Y si esto es cierto y lo es también la relación gastronómica que, según indiqué arriba, media entre el olfato y el gusto, comprenderá vuesa merced cuánto me desagrada mezclar el aroma de las flores con el aroma del consommé. Los alimentos tienen los perfumes especiales que entran en su composición y aliño. Mezclar olor de rosas, claveles y violetas, con salmones, perdices y chorizos, me parece tan absurdo como ceñir pistolas a un Santo Cristo: es trocar los frenos y decir:

UNA SOBREMESA DE PINO PINTADO,

en vez de

SOBRE UNA MESA DE PINTADO PINO…

En buen hora que adornen el comedor cuadros, tapices y esculturas que representen flores y ramos; que la vajilla y mantelería también las luzcan; que sean floridos los relieves de la porcelana y los adornos de las cucharas, bandejas, tenedores y cuchillos. Con todo esto, y con que las damas que asistan al banquete sean por su belleza verdaderas flores, me conformo y lo aplaudo.

Pero como no juzgo agradable lo de las flores olorosas, conste que voto en contra de “la costumbre de colocar junto a cada cubierto un bouquet, que luego adorna el ojal del frac que los hombres visten, o se prende del cuerpo de las señoras”.

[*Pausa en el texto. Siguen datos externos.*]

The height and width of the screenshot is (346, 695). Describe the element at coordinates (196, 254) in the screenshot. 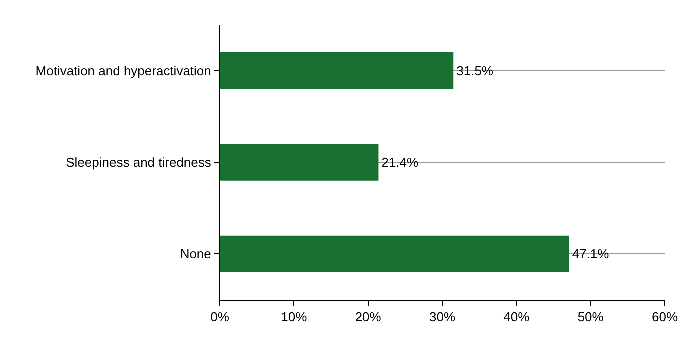

I see `y-tick-label: None` at that location.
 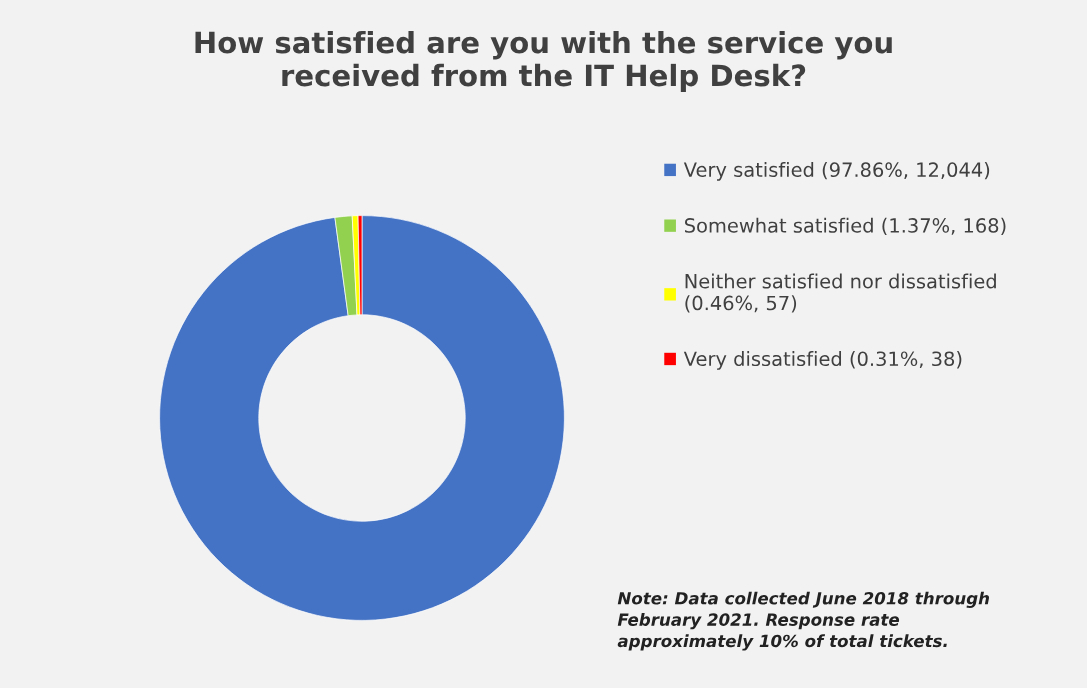 I want to click on legend-label: Very dissatisfied (0.31%, 38), so click(x=822, y=360).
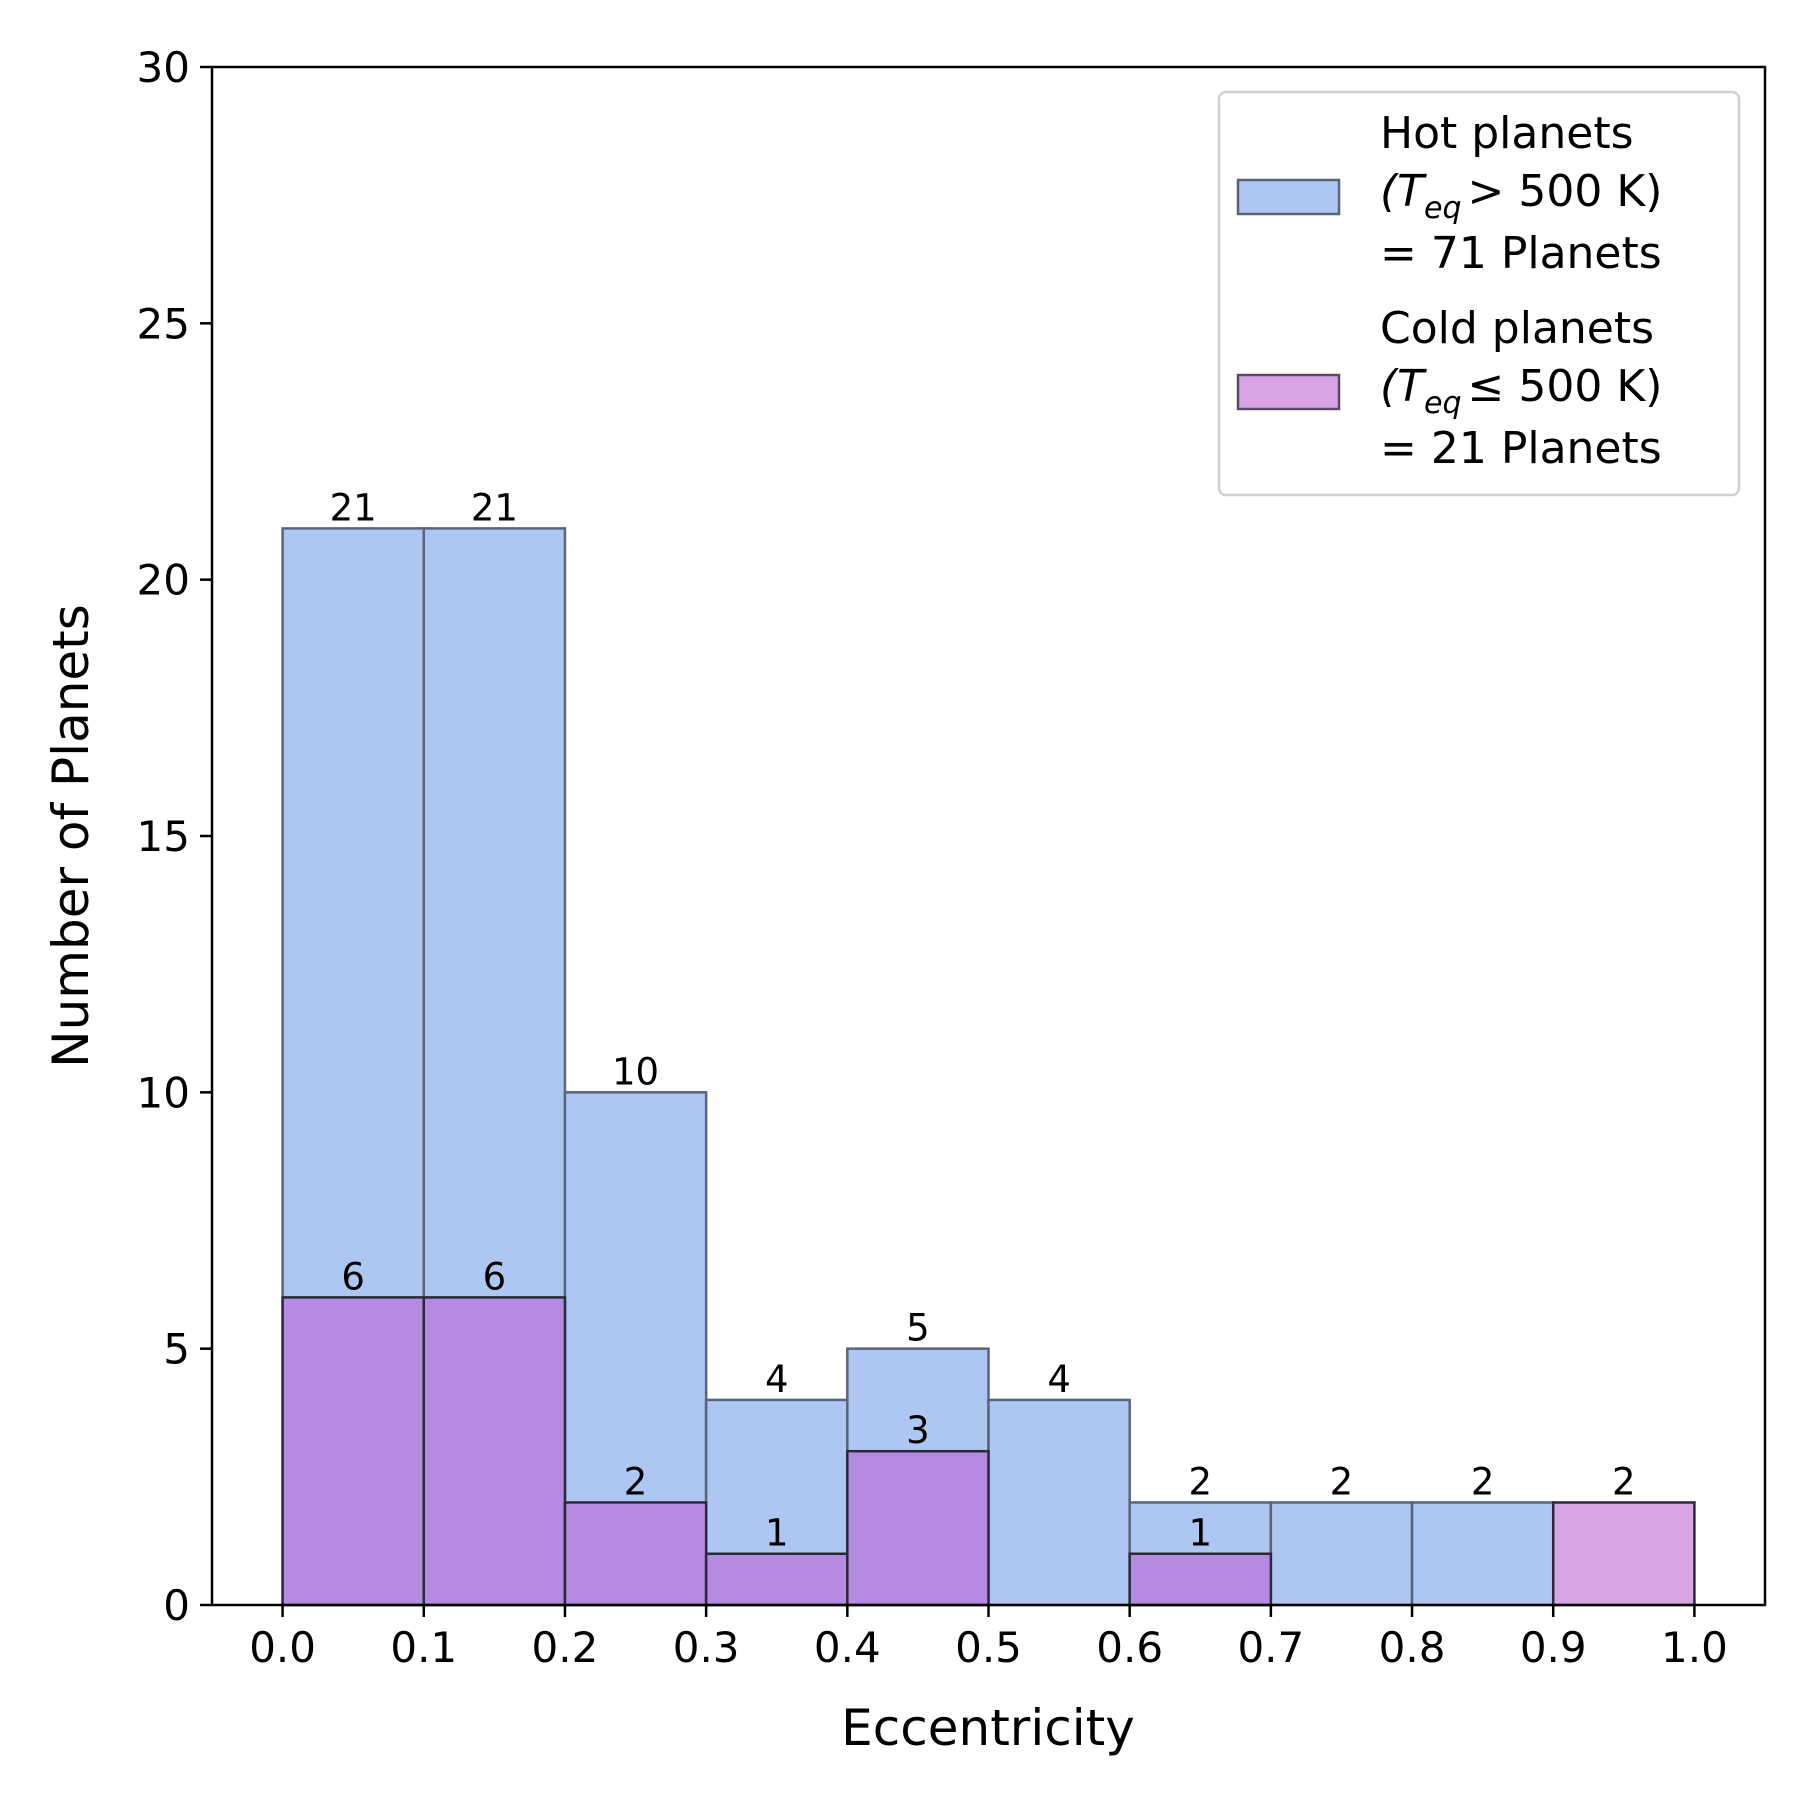 Image resolution: width=1800 pixels, height=1805 pixels. What do you see at coordinates (566, 1648) in the screenshot?
I see `x-tick-label: 0.2` at bounding box center [566, 1648].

Con lo dicho termina la consulta que hace a V. su amigo afmo., q.l.b.l.m.,


Este artículo sería recogido por el propio Mariano Pardo de Figueroa en su Primera ración... (Madrid, Rivadeneyra, 1892) y recientemente se ha editado con anotaciones en nuestro trabajo Dr. Thebussem. Escritos gastronómicos (Sevilla, Renacimiento, 2011).